How deeply you drain a flooded battery before recharging has a dramatic effect on how long it lasts. The general rule is to avoid discharging below 50% of the battery’s capacity. A battery routinely discharged to 50% will deliver roughly double the total cycles of one regularly drained to 80%. This is why off-grid solar systems and marine setups are typically designed with battery banks large enough to keep daily discharge in that 50% range.

Leaving a flooded battery in a partially charged state for extended periods is even more damaging. Sulfate crystals that form on the plates during discharge are normally soft and easy to reverse with a full charge. But if the battery sits partially discharged habitually, those sulfates harden into a permanent coating that blocks the chemical reaction. This process, called sulfation, is the most common killer of flooded batteries.

Temperature matters too. The ideal operating temperature is around 30°C (86°F). Every 10°C rise above that roughly cuts the battery’s expected lifespan in half. A battery rated for years of service in a climate-controlled warehouse may last a fraction of that time in a hot engine compartment or an unventilated shed in summer.

Ventilation and Safety

Because flooded batteries release hydrogen gas during charging, proper ventilation is not optional. Hydrogen becomes flammable at just 4% concentration by volume in air, and safety systems are designed to trigger well before that. Industrial hydrogen detectors typically flash a warning at 1% concentration and sound an alarm at 2%.

U.S. workplace safety regulations (OSHA) require that unsealed batteries be housed in enclosures with outside vents or in well-ventilated rooms. The National Fire Code specifies mechanical ventilation at a minimum rate of 1 cubic foot per minute for every square foot of floor area in a battery room. These requirements exist because you simply cannot stop a flooded battery from producing hydrogen during charging, even under ideal conditions. For smaller setups like a home solar bank or a boat, the practical takeaway is the same: never charge flooded batteries in a sealed space.

Flooded vs. Sealed Batteries

The main alternative to flooded batteries is the sealed type, which includes AGM (absorbed glass mat) and gel designs. In these batteries, the electrolyte is immobilized so it can’t spill, and gases produced during charging are recombined internally rather than vented. That means no watering, no hydrometer checks, and far less concern about ventilation.

So why do flooded batteries still exist? Cost is the biggest reason.
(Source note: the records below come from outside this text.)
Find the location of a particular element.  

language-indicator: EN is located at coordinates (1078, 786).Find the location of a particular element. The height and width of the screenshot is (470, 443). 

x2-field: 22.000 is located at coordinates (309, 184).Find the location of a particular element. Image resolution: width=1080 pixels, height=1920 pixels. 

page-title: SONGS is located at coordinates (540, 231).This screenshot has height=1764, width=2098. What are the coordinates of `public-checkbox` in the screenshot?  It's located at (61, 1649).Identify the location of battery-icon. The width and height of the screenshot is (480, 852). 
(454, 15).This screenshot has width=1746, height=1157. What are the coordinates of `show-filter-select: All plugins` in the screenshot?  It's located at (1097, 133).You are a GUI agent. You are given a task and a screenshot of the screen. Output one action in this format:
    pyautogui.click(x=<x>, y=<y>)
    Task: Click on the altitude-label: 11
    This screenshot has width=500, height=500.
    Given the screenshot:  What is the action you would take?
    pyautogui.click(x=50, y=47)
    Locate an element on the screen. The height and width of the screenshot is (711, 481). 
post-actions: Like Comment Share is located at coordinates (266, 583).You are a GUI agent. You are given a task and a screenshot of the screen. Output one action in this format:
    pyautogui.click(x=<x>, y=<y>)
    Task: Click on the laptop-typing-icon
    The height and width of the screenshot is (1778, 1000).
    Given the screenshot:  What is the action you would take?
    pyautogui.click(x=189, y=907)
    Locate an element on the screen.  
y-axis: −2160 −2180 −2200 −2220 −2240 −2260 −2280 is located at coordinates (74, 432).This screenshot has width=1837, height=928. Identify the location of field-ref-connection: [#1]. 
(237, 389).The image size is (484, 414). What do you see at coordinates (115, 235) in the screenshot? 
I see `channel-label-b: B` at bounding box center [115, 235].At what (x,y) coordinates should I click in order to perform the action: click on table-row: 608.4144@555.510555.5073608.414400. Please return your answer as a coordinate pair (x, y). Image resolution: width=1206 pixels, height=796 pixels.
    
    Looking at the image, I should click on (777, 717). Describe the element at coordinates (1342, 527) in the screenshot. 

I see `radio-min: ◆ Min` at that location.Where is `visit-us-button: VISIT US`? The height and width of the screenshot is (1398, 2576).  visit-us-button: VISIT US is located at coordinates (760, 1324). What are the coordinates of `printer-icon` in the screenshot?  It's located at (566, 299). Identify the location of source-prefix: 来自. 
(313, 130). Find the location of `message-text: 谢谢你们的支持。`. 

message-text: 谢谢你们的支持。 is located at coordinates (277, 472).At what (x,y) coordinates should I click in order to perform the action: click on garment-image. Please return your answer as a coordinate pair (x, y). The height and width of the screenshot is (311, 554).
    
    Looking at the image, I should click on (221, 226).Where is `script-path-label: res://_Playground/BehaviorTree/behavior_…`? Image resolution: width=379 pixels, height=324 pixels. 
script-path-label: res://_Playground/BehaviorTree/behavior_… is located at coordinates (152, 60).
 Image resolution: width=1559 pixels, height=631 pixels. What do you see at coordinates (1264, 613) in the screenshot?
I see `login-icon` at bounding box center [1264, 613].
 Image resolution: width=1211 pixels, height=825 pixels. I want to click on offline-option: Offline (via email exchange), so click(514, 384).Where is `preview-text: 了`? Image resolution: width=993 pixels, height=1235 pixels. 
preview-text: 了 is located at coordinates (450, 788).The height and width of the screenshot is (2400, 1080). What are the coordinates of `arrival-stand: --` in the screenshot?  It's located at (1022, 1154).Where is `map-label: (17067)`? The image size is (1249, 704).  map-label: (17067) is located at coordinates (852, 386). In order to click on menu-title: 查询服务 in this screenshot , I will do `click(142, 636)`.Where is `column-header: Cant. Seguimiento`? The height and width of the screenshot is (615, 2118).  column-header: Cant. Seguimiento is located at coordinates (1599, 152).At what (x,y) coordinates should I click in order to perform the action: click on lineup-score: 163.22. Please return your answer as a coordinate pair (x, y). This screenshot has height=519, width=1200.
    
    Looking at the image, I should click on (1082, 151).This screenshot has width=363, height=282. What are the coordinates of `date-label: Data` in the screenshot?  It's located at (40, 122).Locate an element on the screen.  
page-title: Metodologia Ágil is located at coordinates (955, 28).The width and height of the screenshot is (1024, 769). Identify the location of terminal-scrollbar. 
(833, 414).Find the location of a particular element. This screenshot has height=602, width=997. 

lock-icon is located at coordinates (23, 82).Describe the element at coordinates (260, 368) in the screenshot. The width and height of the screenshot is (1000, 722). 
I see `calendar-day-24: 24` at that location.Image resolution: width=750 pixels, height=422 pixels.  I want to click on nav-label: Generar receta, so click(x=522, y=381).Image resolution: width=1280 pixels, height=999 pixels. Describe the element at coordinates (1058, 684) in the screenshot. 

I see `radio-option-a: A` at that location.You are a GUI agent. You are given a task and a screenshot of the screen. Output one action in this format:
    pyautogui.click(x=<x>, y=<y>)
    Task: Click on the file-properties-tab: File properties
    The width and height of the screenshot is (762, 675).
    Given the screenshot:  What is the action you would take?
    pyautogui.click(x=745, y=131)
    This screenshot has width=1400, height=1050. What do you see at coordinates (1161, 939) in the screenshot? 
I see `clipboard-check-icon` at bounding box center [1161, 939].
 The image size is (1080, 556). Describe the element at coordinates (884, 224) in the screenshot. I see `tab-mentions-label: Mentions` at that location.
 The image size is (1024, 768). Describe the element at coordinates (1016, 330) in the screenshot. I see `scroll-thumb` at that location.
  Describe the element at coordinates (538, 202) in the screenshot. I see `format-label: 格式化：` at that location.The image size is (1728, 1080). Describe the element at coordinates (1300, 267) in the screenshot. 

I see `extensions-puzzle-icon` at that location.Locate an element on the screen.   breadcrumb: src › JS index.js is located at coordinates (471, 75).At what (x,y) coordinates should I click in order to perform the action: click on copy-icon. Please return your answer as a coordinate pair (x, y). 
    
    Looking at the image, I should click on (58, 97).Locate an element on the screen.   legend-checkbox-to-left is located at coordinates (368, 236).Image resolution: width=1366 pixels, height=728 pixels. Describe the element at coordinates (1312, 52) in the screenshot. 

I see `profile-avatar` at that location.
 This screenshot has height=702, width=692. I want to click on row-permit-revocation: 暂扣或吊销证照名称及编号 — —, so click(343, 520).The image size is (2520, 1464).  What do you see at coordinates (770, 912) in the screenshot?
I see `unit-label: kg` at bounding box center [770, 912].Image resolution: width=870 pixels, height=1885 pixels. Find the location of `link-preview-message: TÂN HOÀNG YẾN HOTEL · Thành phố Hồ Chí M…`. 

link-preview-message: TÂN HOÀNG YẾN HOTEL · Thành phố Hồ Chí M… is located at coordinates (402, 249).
Flooded batteries are significantly cheaper upfront than AGM equivalents of the same capacity. They also tolerate overcharging somewhat better, since the water loss from overcharging can simply be topped off, while overcharging a sealed battery causes permanent, irreversible damage. For applications where someone is already performing regular maintenance (like a warehouse forklift fleet or a dedicated off-grid system), the lower purchase price makes flooded batteries the more economical choice over time.

Sealed batteries win on convenience, installation flexibility (they can be mounted in any orientation), and suitability for spaces where maintenance access is limited or ventilation is difficult. If you want to install a battery and forget about it for years, sealed is the better fit. If you’re willing to do the upkeep, flooded batteries deliver reliable performance at a lower price.

Recycling and Environmental Impact

Lead-acid batteries, including the flooded type, are one of the most recycled products on Earth. The global recycling rate sits at approximately 99%, far higher than lithium-ion batteries or most consumer electronics. Nearly every component, including the lead plates, the plastic casing, and the sulfuric acid, can be reclaimed and used to manufacture new batteries. This high recyclability is one reason lead-acid technology remains viable despite the rise of newer chemistries: the environmental footprint shrinks considerably when nearly all the material re-enters the supply chain.